Cet article ouvre la porte à l’imagination dans l’élaboration des statuts pour réglementer au mieux les situations de crises lors desquelles fréquemment l’un des associés peut ne plus s’investir autant qu’il le devrait dans l’activité, voire qu’il s’en désintéresse totalement.
Dans cette hypothèse, il ne serait pas inutile d’insérer dans les statuts une clause qui autoriserait le vote d’un partage des bénéfices plus important au bénéfice des associés qui la font effectivement fonctionner et prospérer, dérogeant ainsi à la règle posée par l’article 1844-1 selon laquelle seule compte la part détenue par chacun des associés dans le capital social.
En pratique cette clause est rarement prévue et pourtant il n’est pas exceptionnel de rencontrer des situations où les associés ont modifié en assemblée générale la répartition initialement fixée, au motif que l’un des associés ne participe plus à l’activité de la société du fait du conflit existant.
Si aucune clause des statuts n’autorise de déroger au texte, l’associé en conflit avec ses coassociés pourrait s’estimer lésé par une telle décision et saisir le Tribunal judiciaire, compétent en matière de sociétés civiles, d’une action en annulation de la délibération.
Les associés s’exposeraient alors à rembourser le trop perçu à la société afin que cette dernière opère un nouveau partage, cette fois conforme à la part détenue par chacun au sein du capital social.
On voit combien l’anticipation des conflits par l’introduction de clauses judicieuses tant que l’entente est au beau fixe entre les associés, est un moyen par la suite de préserver l’activité sociétaire.
B. Les clauses relatives à la sortie de l’associé de la société
Il convient de distinguer le cas du retrait de la société souhaité par l’associé en conflit (1), du cas de l’exclusion de l’associé recherchée par ses coassociés (2).
1°) Un retrait malaisé
Solutionner le conflit entre les associés suppose parfois d’envisager la sortie de l’associé mécontent de sa situation, une opération qui n’est pas aussi simple qu’il n’y paraît.
En effet, en application de l’article 1869 du Code civil, « […] un associé peut se retirer totalement ou partiellement de la société, dans les conditions prévues par les statuts ou, à défaut, après autorisation donnée par une décision unanime des autres associés.

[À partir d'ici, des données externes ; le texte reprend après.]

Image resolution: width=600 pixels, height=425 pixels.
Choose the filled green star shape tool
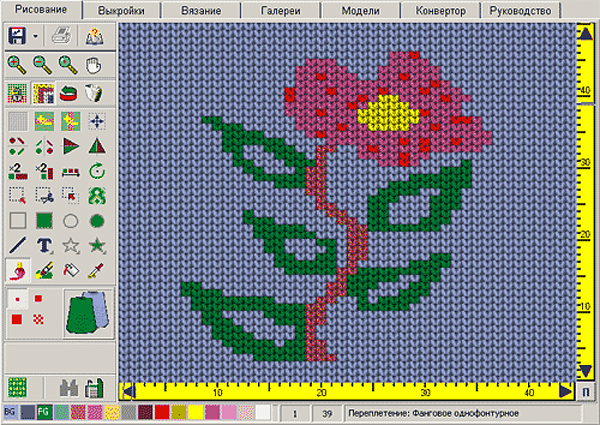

Ce retrait peut également être autorisé pour justes motifs par une décision de justice ».
Ainsi, un associé ne saurait décider de se retirer de la société sans qu’une clause statutaire ne l’y autorise.
Si tel n’est pas le cas, il lui incombe :
- soit d’obtenir une autorisation unanime des associés, ce qui est aléatoire en cas de conflit,
- soit de solliciter une autorisation judiciaire en invoquant un juste motif autorisant le retrait, dont l’appréciation est soumise à la souveraineté du juge.

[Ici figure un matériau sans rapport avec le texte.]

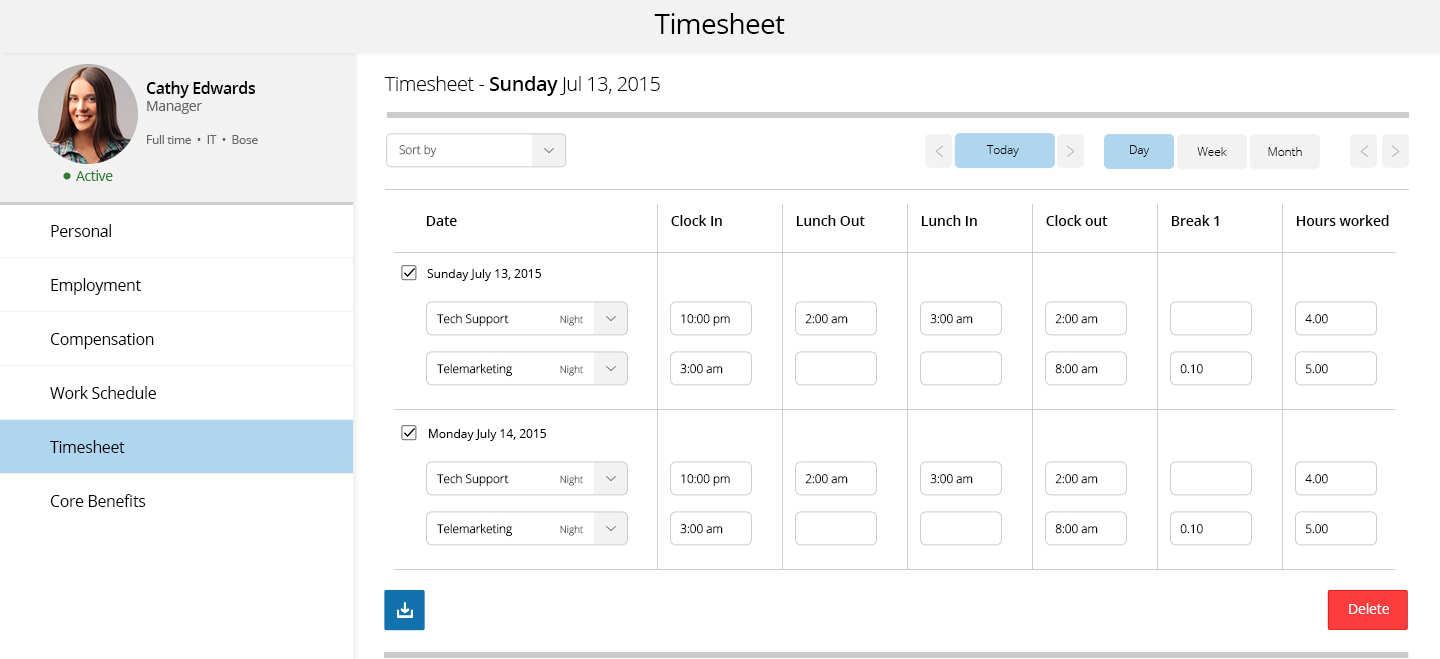This screenshot has width=1440, height=659.
Task: Go to next day arrow beside Today
Action: point(1070,151)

En outre, si la société de laquelle l’associé entend se retirer est un groupement foncier rural ou un groupement foncier agricole, seule une clause statutaire ou une décision unanime des associés pourraient autoriser le retrait : l’article L. 322-23 du Code rural et de la pêche maritime interdit en effet le retrait judiciaire pour juste motif, même si un important arrêt de la Cour de cassation est venu directement contredire la règle posée par le texte (Civ. 1ère, 1er mars 2017, n° 15-20.817, Publié au bulletin).
Ici la prudence s’impose donc et la prévision statutaire est le meilleur rempart contre les variations jurisprudentielles, car les juges du fond demeurent souverains et non tenus de s’aligner sur les décisions de la Cour de cassation.
L’inclusion d’une clause de retrait dans les statuts semble donc essentielle, a minima pour éviter d’avoir à saisir le tribunal judiciaire, compétent en matière de sociétés civiles agricoles.
2°) Une exclusion strictement réglementée
À l’inverse, les associés pourraient vouloir tenter d’exclure de la société l’associé avec lequel ils se trouvent en conflit.
Il convient tout d’abord de rappeler que la qualité d’associé étant attachée au droit de propriété de l’associé sur ses parts sociales, la protection de ce droit reconnu comme le plus absolu et le plus sacré en droit français interdit en principe de voter son exclusion de la société.
Seule l’insertion d’une clause d’exclusion dans les statuts pourrait autoriser un tel vote, mais sa validation par la jurisprudence suppose que sa rédaction obéisse à de strictes conditions.
La clause d’exclusion doit ainsi préciser les motifs susceptibles de fonder l’exclusion ainsi que la procédure à mettre en œuvre afin de la prononcer.
Il s’agira généralement de notifier la mise en œuvre de la procédure d’exclusion à l’associé en cause par courrier précisant le motif de l’exclusion envisagée, ainsi que ses modalités, et de l’y inviter à présenter ses observations (Chambre commerciale, 20 mars 2012, 11-10.855, Publié au bulletin).
Surtout, la clause ne devra pas priver l’associé en cause de la possibilité de voter lors de la délibération statuant sur son exclusion, sous peine de voir la clause réputée non écrite et donc privée d’efficacité.
Il convient donc d’en déduire que nonobstant la stipulation d’une clause d’exclusion particulièrement claire et motivée, si l’associé concerné dispose d’une majorité de blocage, en réalité son exclusion ne sera pas possible.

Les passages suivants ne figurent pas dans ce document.